MF: Credo che una delle lezioni migliori che viene dagli studi culturali è aver decostruito una gerarchia troppo rigida fra alto e basso; questo non significa affatto rinunciare alla dimensione estetica, alla valutazione critica e alla ricerca della qualità. Breaking Bad e Better Call Saul sono due capolavori assoluti, e chi vuole lavorare sull’immaginario contemporaneo, o solo dialogare con la cultura contemporanea, non può ignorare le serie TV. Ovviamente la nostra è una scelta necessariamente parziale di alcuni casi significativi delle varie arti, ma nella cultura pop (ad esempio nelle canzoni, nei videogiochi) il materiale è veramente imponente.
SE: Pur nell’eclettismo metodologico e nell’interdisciplinarità più spinte e radicali, la ricerca del rigore analitico e argomentativo è stata la nostra stella polare in fase di elaborazione teorica e di scrittura.
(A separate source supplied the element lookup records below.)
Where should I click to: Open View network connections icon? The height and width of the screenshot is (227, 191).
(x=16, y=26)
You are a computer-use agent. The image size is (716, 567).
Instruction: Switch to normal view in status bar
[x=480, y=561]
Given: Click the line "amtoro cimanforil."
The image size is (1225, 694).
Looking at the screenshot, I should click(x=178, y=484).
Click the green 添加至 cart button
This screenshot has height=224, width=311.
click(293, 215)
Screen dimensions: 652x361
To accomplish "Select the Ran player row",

Ci interessava studiare l’empatia negativa in arti diverse e, per farlo in modo adeguato, ci siamo dovuti misurare costantemente con le specificità formali e retoriche di ciascuna espressione artistica a cui ci siamo avvicinati. È stato un lavoro lungo e complesso, che spero possa stornare il pregiudizio di impressionismo e superficialità che, purtroppo, in certi circoli accademici un po’ retrogradi talvolta ancora accompagna in Italia la ricezione di ricerche ad ampio raggio come la nostra, specie se condotte in ottica intermediale.
Per concludere, una domanda “semplice”: quali recentissimi prodotti dell’arte, della performance, del cinema, della letteratura, ecc. aggiungereste alla lista dei casi da voi selezionati, qualora doveste ampliare una parte del libro, oggi?
MF: Direi Joker.
SE: Sì, certamente Joker di Todd Phillips.